Using VSP models and contouring the plates on an exact or nearly exact model of the patient was more accurate than our previous research and also greatly decreased operating time. As with our preceding work, we believe that large loadbearing plates are necessary to treat patients with atrophic mandible fractures [
10,
12]. Decreasing surgical time in patients with concomitant medical concerns should not be ignored. This was, in fact, a major consideration in both of our cases, where there were pulmonary and cardiac issues. Scott felt that a prudent surgical team must put in perspective such systemic conditions to avoid further complications, as undergoing general anesthesia in the geriatric patient is a risk factor by itself, with morbidity occurring four times more often in older patients than in younger patients [
25].
Figure 11.
Classification of the atrophic mandible by Luhr et al. [
24] Drawing by Glenna Castro.
Figure 11.
Classification of the atrophic mandible by Luhr et al. [
24] Drawing by Glenna Castro.
Our second patient not only had a prebent plate fabricated off of a mirror image model but an alloplastic material was also used to reconstruct her 4.0-cm defect on the lateral aspect of mandible. While controversial, given her comorbidities, it was considered prudent to avoid the morbidity of a second surgical site and to further compromise her ability to ambulate. While dental implants may be considered in the future, the goal was to reconstruct a continuity fracture defect in a medically compromised patient who had a problem for 9 months.
Mandibular fractures are often associated with trauma and are more frequently seen in young men.

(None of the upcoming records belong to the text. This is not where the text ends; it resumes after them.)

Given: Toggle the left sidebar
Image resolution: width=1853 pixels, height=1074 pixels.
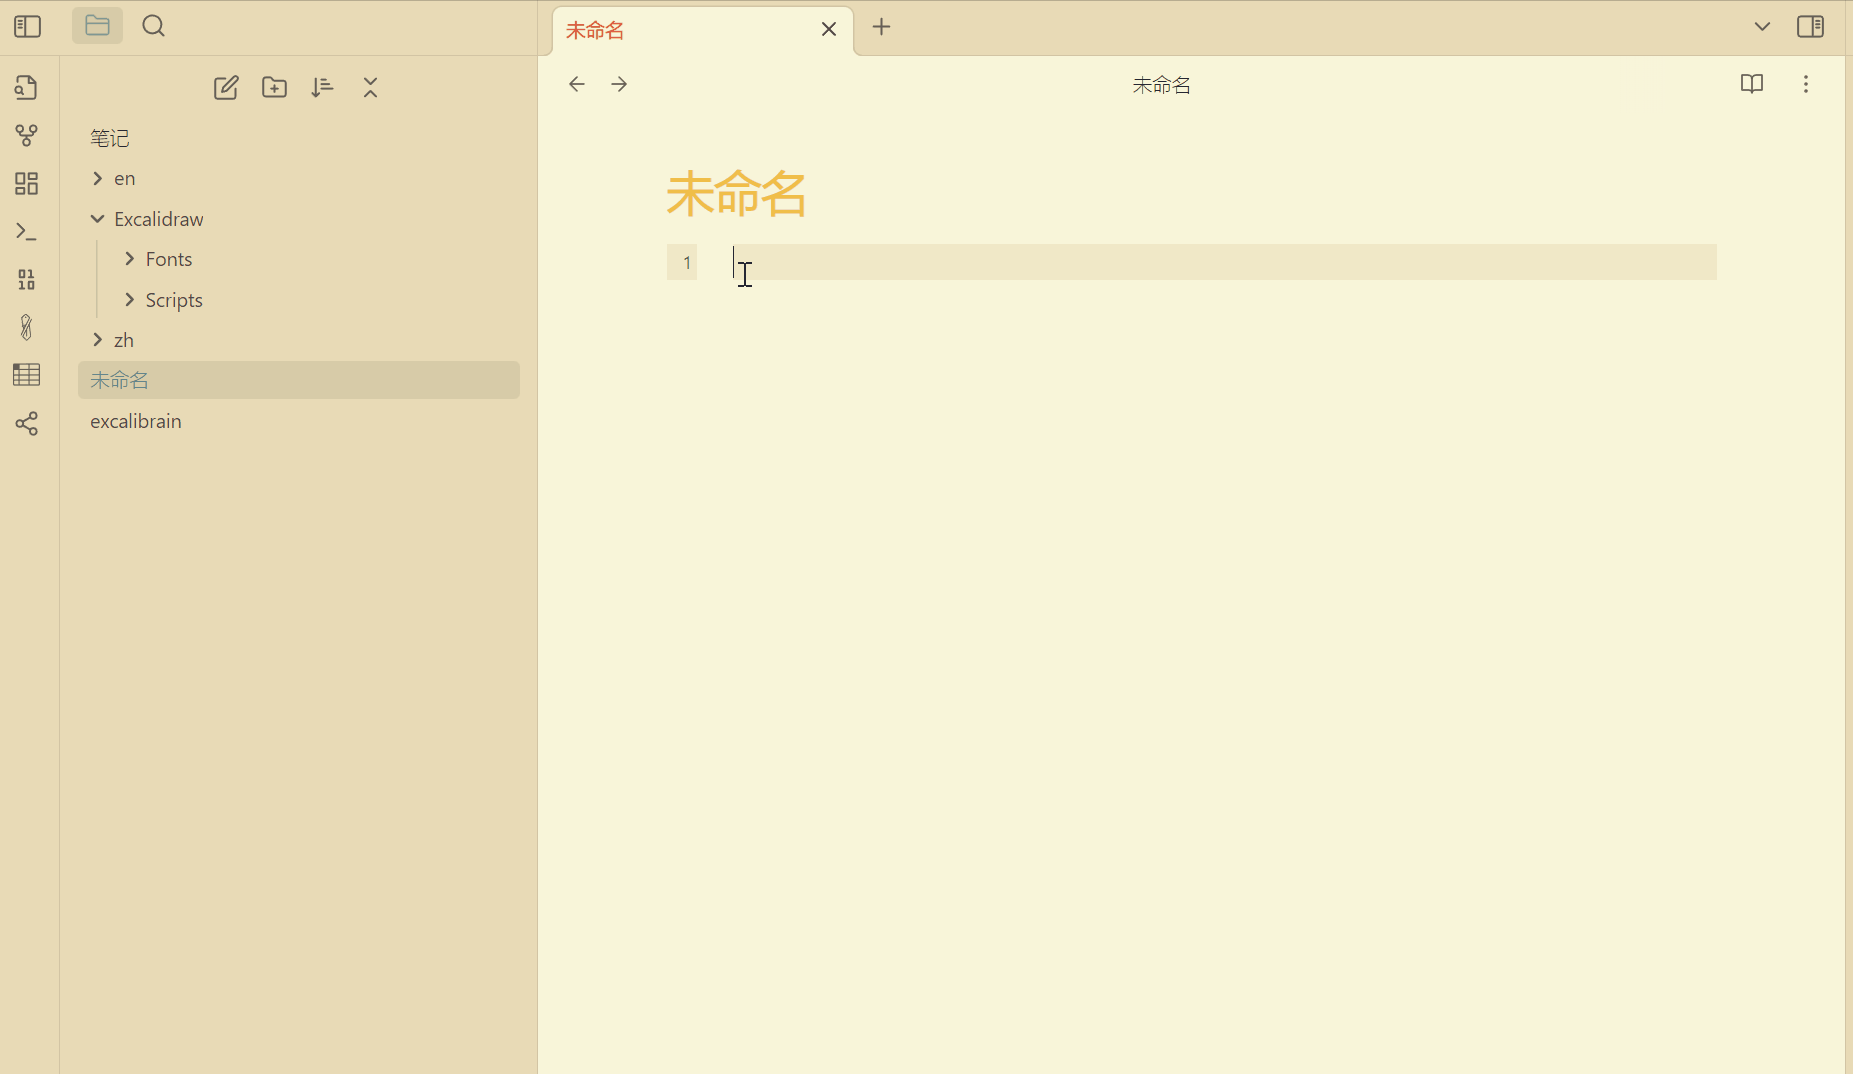Looking at the screenshot, I should [28, 27].

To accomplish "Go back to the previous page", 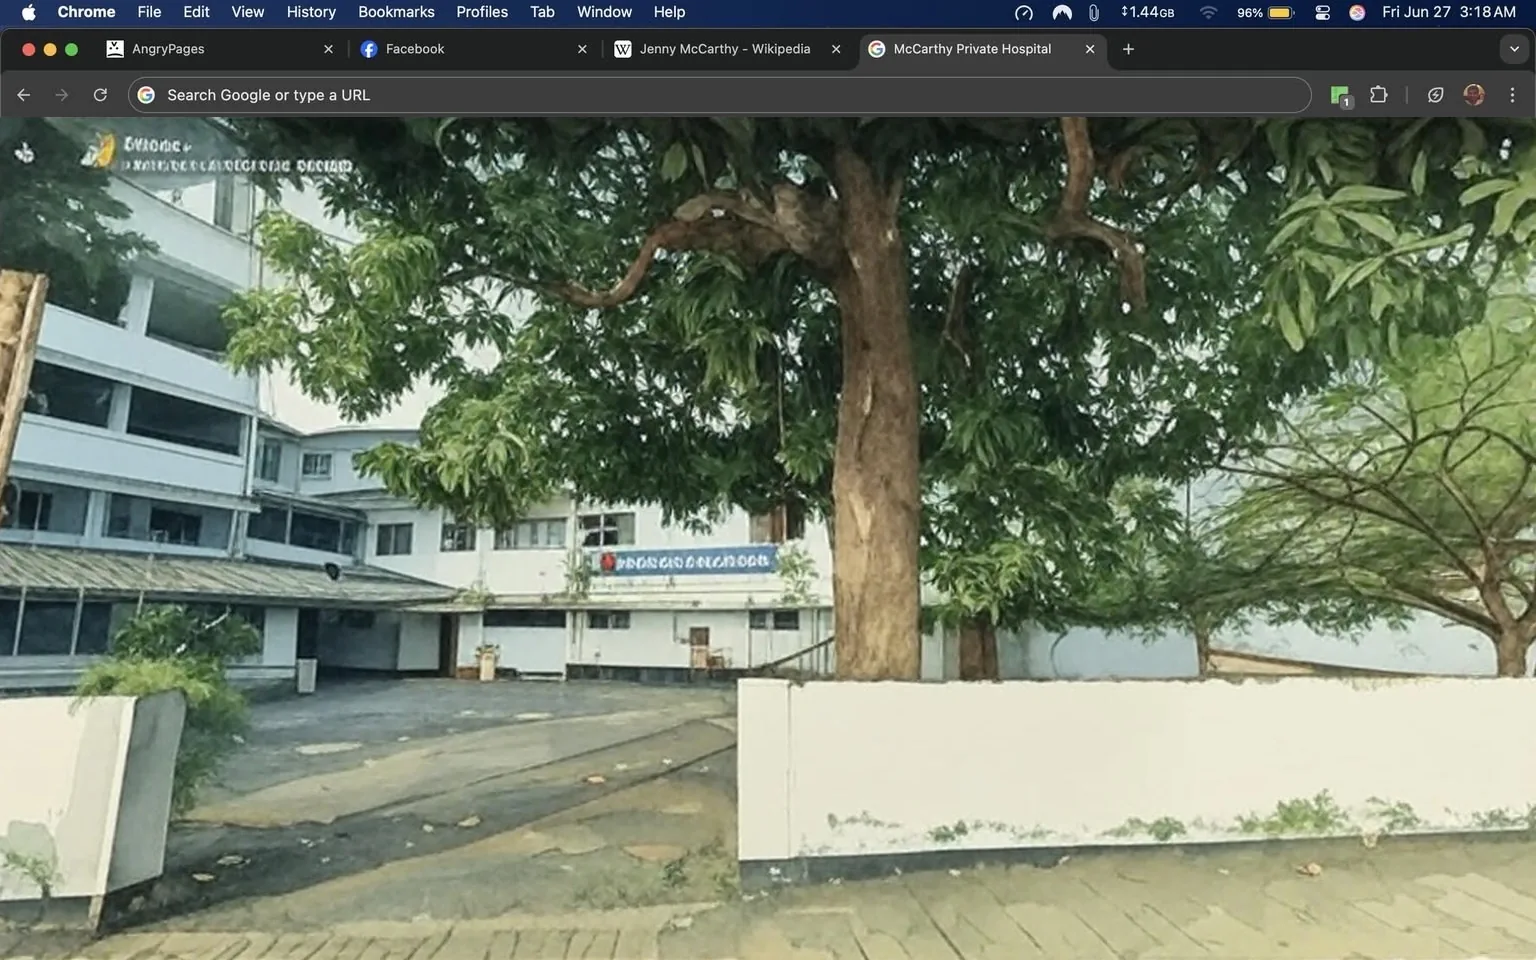I will [x=24, y=95].
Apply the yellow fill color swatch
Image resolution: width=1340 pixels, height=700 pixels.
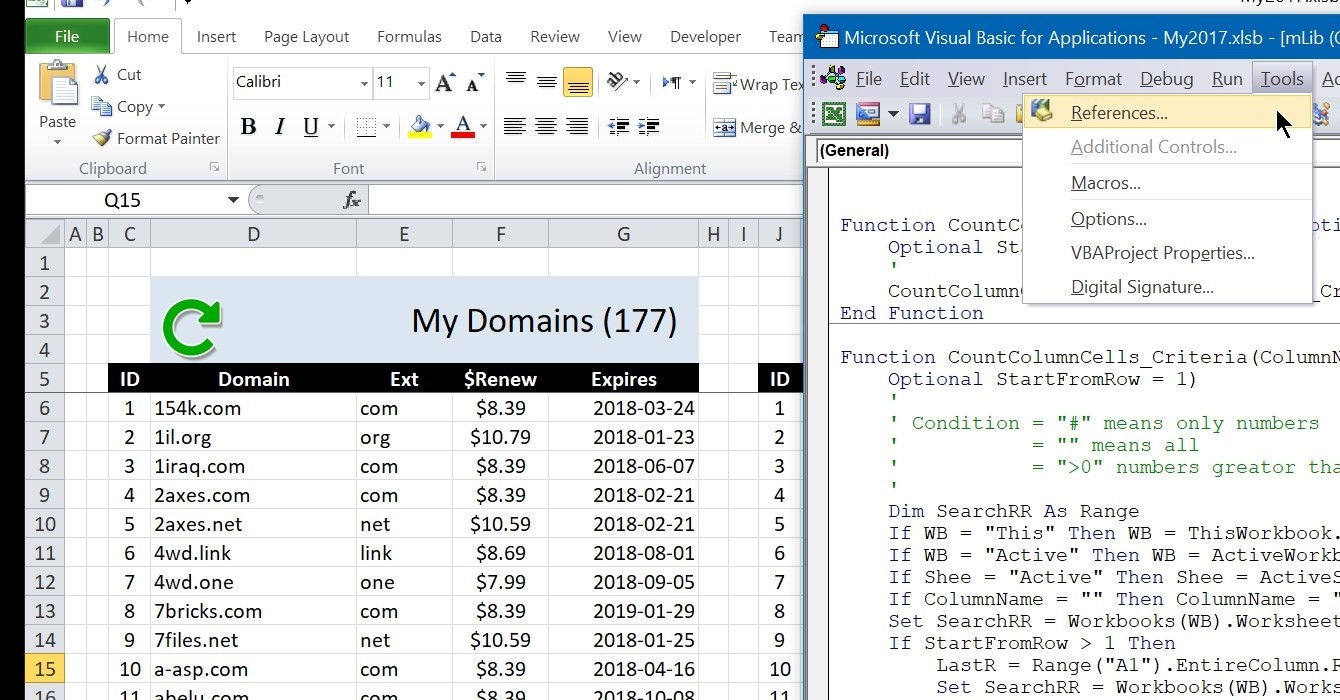tap(420, 127)
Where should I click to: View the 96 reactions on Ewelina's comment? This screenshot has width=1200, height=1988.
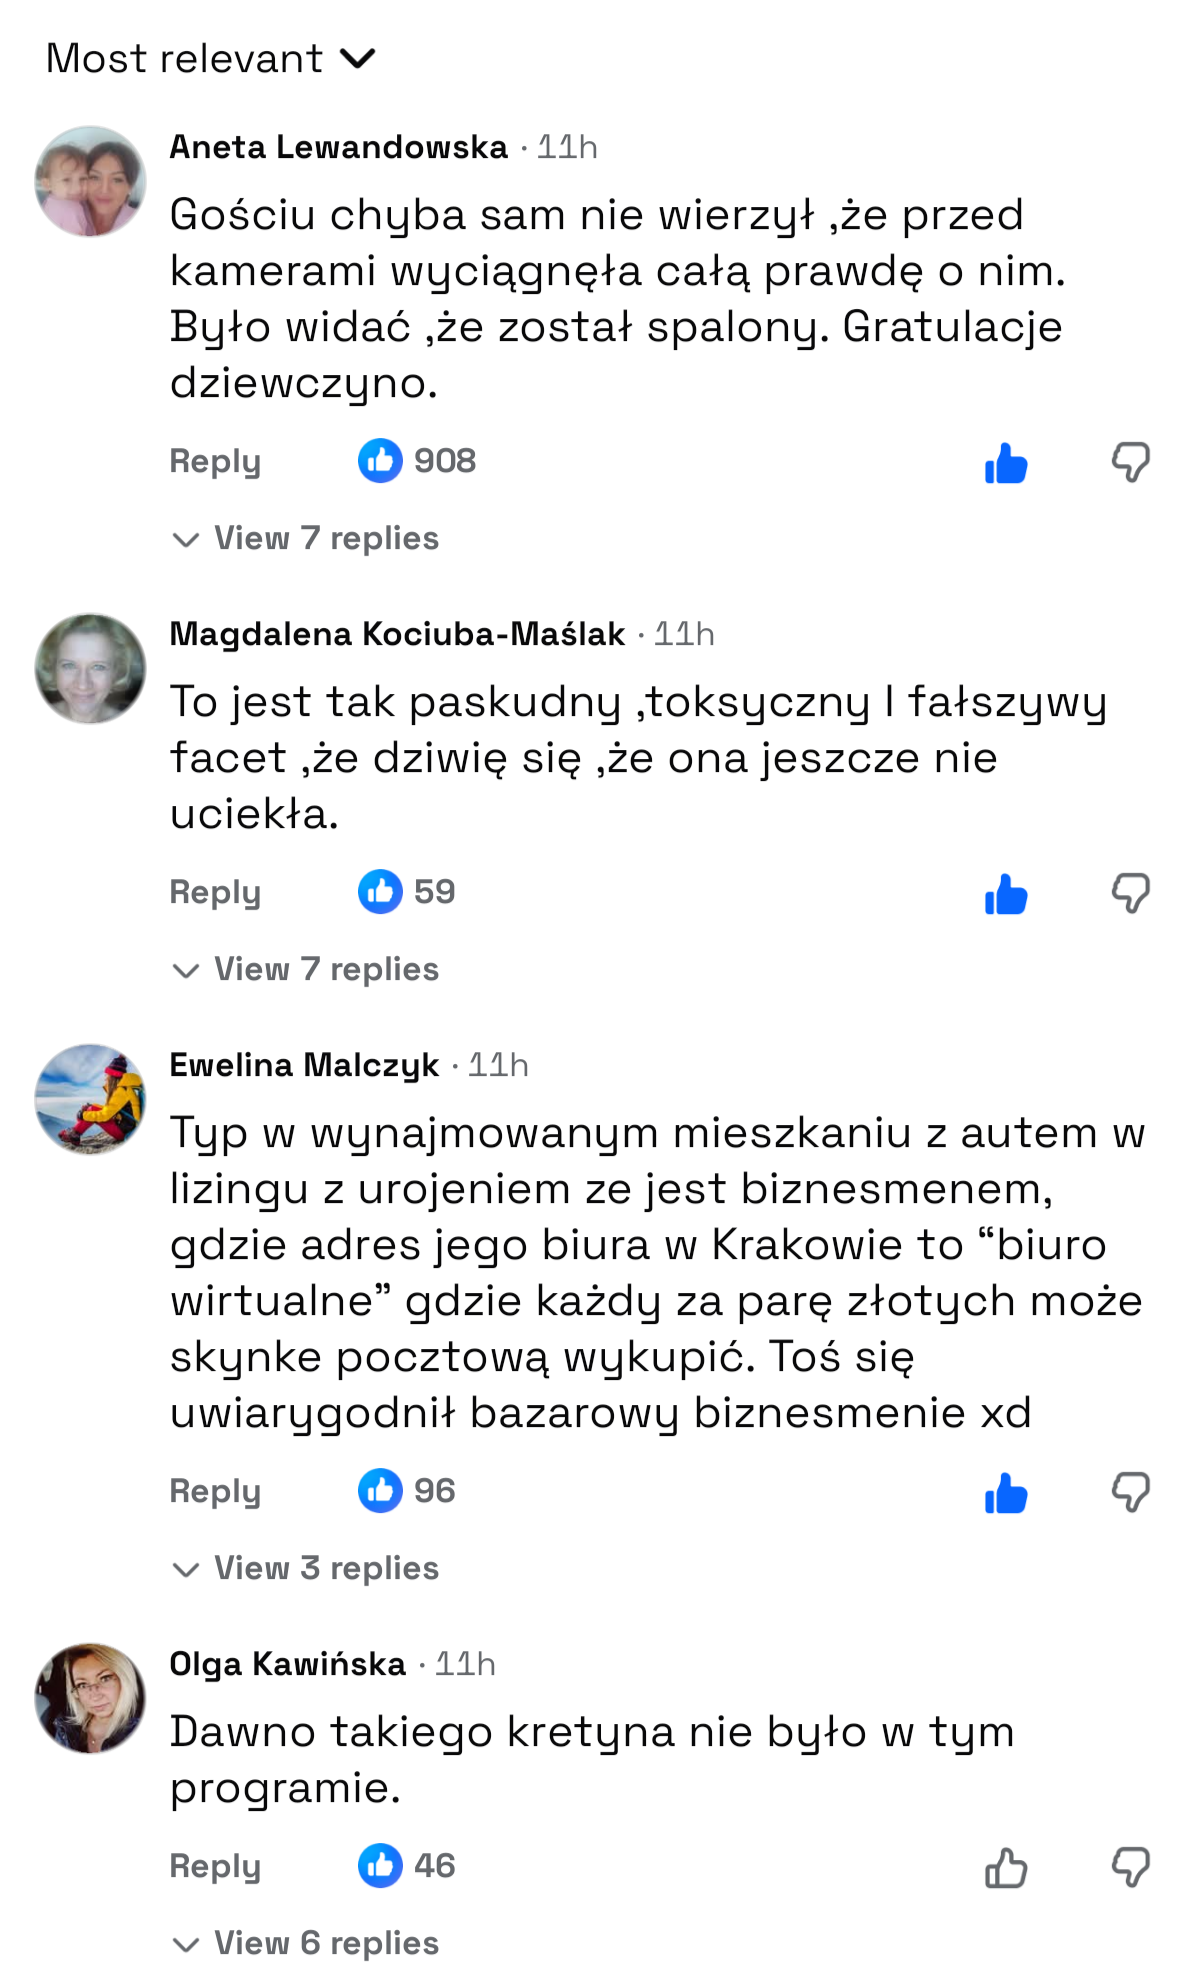[x=407, y=1491]
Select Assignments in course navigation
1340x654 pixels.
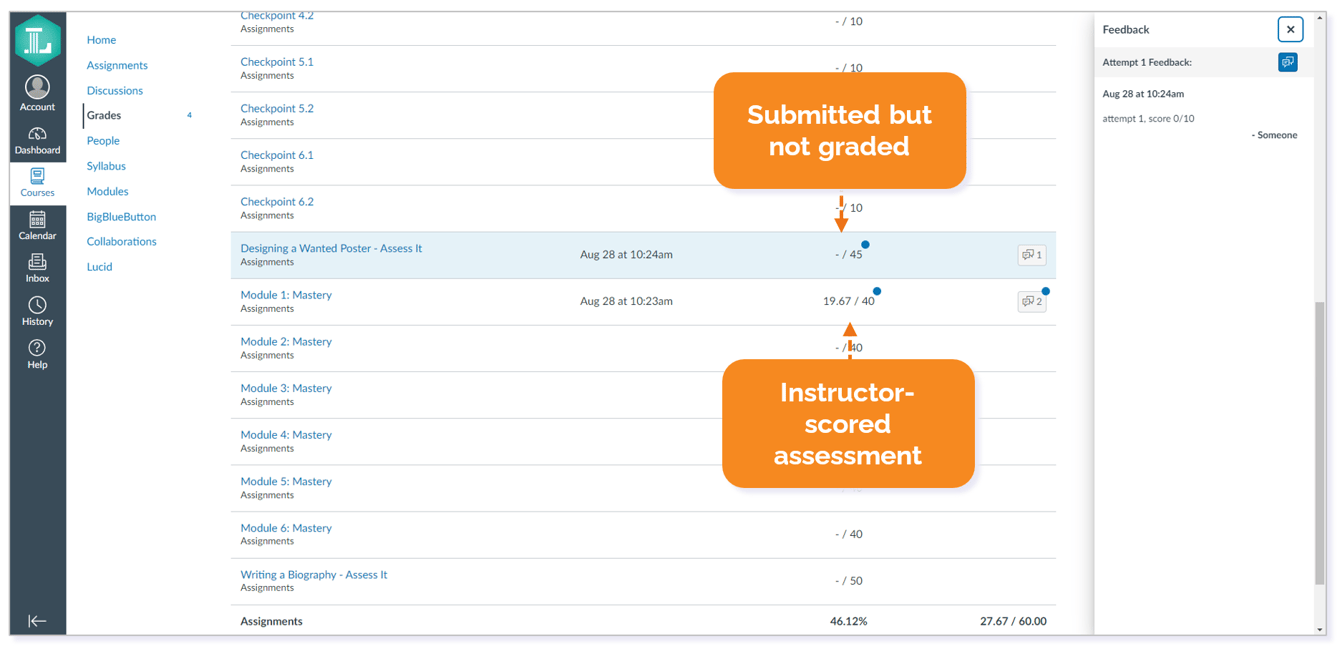117,65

They represent 20 to 60% of all facial fractures. Accidents usually account for a higher percentage of the causative factor [
26,
27,
28,
29]. This demo-graphic features usually change in an elderly population, where an atrophic mandible predisposed the mandible to fracture with more minor insults. The etiology of the fractures differs in our two patients, one a relatively high-energy roll over tractor injury and the second a delayed fracture secondary to an extraction of a pathologic tooth.
Treatment modalities for atrophic mandible fractures include observation, closed reduction, Gunning splits, external pix fixation, and open reduction and internal fixation (ORIF) with titanium mesh, locking miniplate, or 2.4-reconstruction plate. It has been customary at our institution to use large load-bearing 2.5-mm reconstruction plates to provide primary stability and allow the patient to return to immediate function [
30]. In both cases presented in this article, we described the use of 2.5-mm locking reconstruction plates being bent to a prefabricated model.
Conclusion
The management of SAMF is challenging and the literature supports the concept that treatment decisions should continue to be based on the clinician’s previous experience [
31]. Nevertheless, newer technology, such as VSP, can improve the outcomes and decrease the time in the OR. In SAMF with severe displacement of the segments or large defects, VSP allows mirror imaging, allowing the alignment of segments and the replacement of missing parts. While other research has reported the use of VSP in facial trauma [
2,
8,
32], there are few studies that describe the use of VSP in SAMF [
9,
33]. We agree with the results seen by these authors that VSP assists the surgeon to better plan and execute ORIF in SAMF, employing less surgical time with predictable results and reestablishing mandibular alignment, shape, and projection.